So this is pretty cool … Kimberly Kidwell and Katie Short got married on the front lawn of the Equality House on Saturday, about 50 feet from the grounds of the ever popular Westboro Baptist Church, home of the largest selection of closeted and self-loathing homosexuals this side of the Mississippi.
Or the most brilliant gang of Poes to have ever lived. History will decide.
The Westboro members, who are infamous for staging anti-Gay protests at the funerals of fallen soldiers, were forced to watch as Kimberly Kidwell and Katie Short said “I do” just 50 feet from their front doors in Topeka, Kan.
Aaron Jackson, one of the founders of the Equality House’s Planting Peace charity, described the entire event as “absolutely perfect” thanks entirely through the community’s generous donations.
As for the WBC members, the often obscenely vocal arch nemeses of all things homosexual, they made their presence known with signs bearing vile messages and upside-down American flags, Jackson said. But otherwise they kept their distance and didn’t get involved.

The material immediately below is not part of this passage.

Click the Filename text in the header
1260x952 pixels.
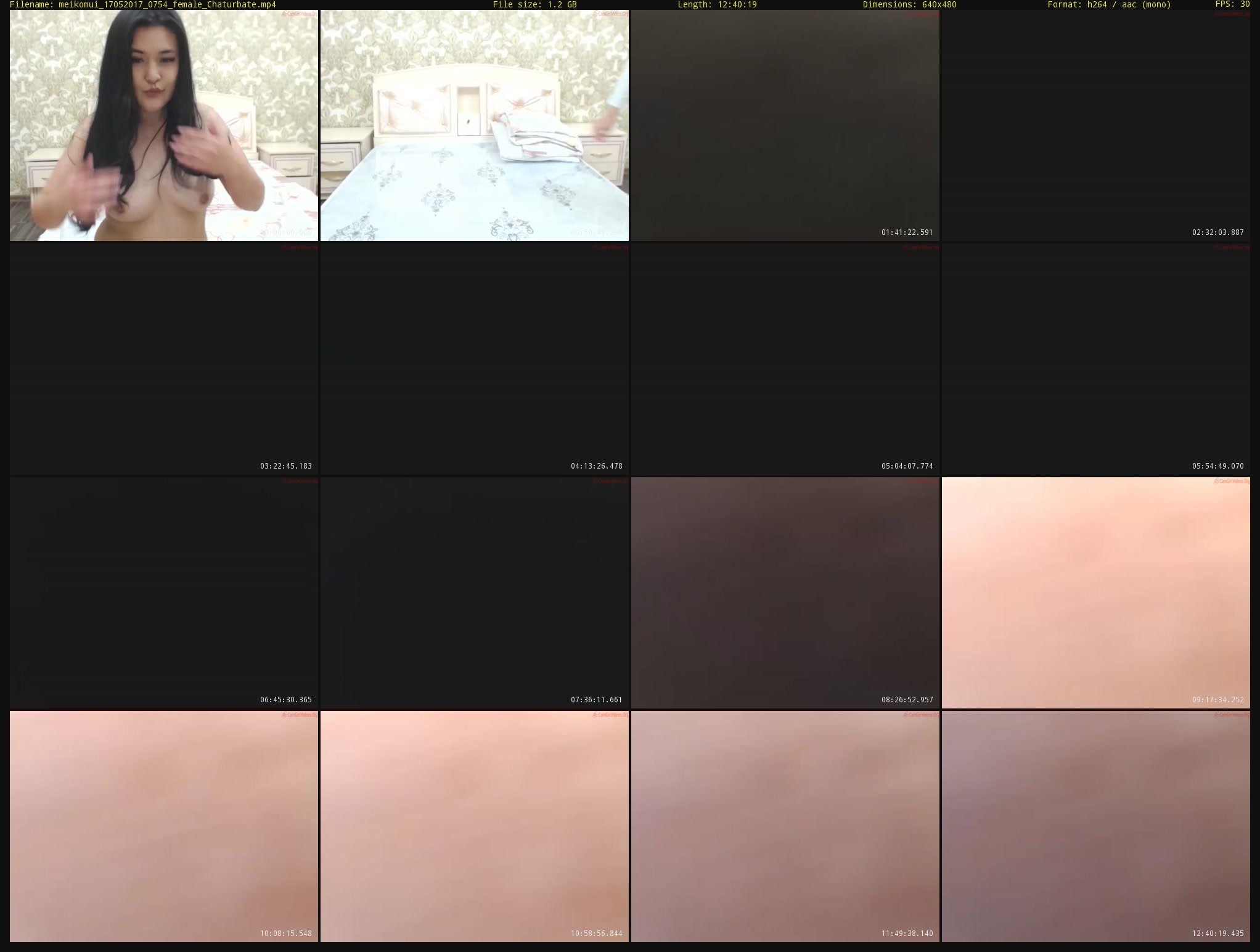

They did hop onto Twitter and gave their usual spiel of “mluh mluh, fag gay homo, et cetera, preachable moments, mluh mluh …” but people weren’t really listening. Complicating things somewhat is the fact that same sex marriage isn’t legal in Kansas … as you might have already guessed with it being Kansas and all. So, while the ceremony was a beautiful expression of love between two people who want to spend the rest of their lives with each other, it does absolutely nothing in the eyes of the state. Even so, they did it in order to bring attention to the fight for marriage equality and the upcoming decision by the Supreme Court on the Defense of Marriage Act.
“We wanted to play a part in bringing two people together that are very much in love, and it’s an unfortunate fact that the government treats them as second-class citizens,” Jackson said of the Equality House’s decision to host the wedding and get involved in the marriage equality fight.
As he explained, they give “a good reputation of the gay community, they’ve been together for five and a half years, and they’ve been waiting for their state or the higher courts to vote to overturn the anti-gay discrimination law.”
The Supreme Court’s decision is due in the next week or so. If DOMA is ruled unconstitutional, then it will eliminate the restriction on federal marriage benefits, and force states to recognize same sex marriage performed in other states [EDIT: … only when there’s a court case involved, it seems. Still, I guess it’s something?]. Living in the Pacific time zone, I’ll be the last of just about everyone to hear about it, and take even longer to write something in response to it. That’s okay … it’ll be worth it. In the meantime, congratulations to Kim and Katie. I hope you can do it for real sometime soon.